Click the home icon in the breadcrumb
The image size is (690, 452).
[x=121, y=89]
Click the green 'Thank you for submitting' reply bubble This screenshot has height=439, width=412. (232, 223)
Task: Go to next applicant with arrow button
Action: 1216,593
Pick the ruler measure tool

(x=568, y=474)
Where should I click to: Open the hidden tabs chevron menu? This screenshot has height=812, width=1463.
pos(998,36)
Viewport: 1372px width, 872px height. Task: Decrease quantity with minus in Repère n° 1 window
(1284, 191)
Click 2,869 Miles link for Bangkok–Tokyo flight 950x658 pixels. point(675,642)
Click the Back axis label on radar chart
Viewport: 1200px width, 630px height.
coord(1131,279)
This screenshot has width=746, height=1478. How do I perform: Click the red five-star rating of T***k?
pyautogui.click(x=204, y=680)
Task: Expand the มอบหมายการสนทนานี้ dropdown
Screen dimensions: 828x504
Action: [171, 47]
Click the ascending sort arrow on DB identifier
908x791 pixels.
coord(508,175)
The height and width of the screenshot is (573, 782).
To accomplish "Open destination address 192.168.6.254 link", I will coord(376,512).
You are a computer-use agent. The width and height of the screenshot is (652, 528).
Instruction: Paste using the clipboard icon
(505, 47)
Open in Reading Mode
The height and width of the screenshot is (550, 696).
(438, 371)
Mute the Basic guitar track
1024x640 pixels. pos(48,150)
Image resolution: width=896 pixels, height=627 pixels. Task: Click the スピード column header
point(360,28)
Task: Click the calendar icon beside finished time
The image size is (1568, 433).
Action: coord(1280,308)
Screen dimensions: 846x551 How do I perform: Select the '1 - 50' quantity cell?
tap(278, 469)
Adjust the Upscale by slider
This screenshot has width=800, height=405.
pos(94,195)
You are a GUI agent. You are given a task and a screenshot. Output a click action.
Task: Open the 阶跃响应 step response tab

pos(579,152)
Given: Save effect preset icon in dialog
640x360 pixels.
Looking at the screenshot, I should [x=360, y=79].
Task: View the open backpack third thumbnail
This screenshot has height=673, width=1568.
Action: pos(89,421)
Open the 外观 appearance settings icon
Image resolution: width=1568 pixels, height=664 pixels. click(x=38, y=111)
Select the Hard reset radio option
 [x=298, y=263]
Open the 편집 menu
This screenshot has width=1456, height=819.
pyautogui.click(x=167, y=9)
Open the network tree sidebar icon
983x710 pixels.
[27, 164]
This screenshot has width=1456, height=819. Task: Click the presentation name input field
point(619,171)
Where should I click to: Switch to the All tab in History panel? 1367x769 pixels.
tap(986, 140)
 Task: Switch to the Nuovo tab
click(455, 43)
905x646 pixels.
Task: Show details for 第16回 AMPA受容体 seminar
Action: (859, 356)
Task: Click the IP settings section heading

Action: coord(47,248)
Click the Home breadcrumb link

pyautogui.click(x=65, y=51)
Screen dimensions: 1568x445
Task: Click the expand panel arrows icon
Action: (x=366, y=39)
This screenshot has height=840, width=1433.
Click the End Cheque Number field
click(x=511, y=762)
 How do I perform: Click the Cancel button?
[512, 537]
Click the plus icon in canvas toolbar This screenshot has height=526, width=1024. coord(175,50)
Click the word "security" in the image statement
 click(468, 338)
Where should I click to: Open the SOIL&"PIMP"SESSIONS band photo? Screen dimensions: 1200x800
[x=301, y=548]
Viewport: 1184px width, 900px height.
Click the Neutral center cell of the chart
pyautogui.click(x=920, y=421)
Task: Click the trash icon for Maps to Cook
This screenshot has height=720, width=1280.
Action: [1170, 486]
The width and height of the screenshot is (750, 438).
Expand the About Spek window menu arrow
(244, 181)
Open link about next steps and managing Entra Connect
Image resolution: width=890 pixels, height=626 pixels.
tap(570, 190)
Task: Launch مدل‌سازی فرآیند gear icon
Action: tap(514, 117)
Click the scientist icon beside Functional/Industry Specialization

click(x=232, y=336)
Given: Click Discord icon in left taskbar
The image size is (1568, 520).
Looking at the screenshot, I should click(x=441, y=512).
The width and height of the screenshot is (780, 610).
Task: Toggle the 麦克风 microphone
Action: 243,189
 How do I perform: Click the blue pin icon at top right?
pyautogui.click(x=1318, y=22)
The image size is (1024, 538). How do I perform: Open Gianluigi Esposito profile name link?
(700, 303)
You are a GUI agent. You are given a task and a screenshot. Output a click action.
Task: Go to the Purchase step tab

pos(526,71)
__________________________________________________
■ Your instructions ■
Tally the lines in the records above that contain the word "should", and reply with the count alone.

■ The response ■
5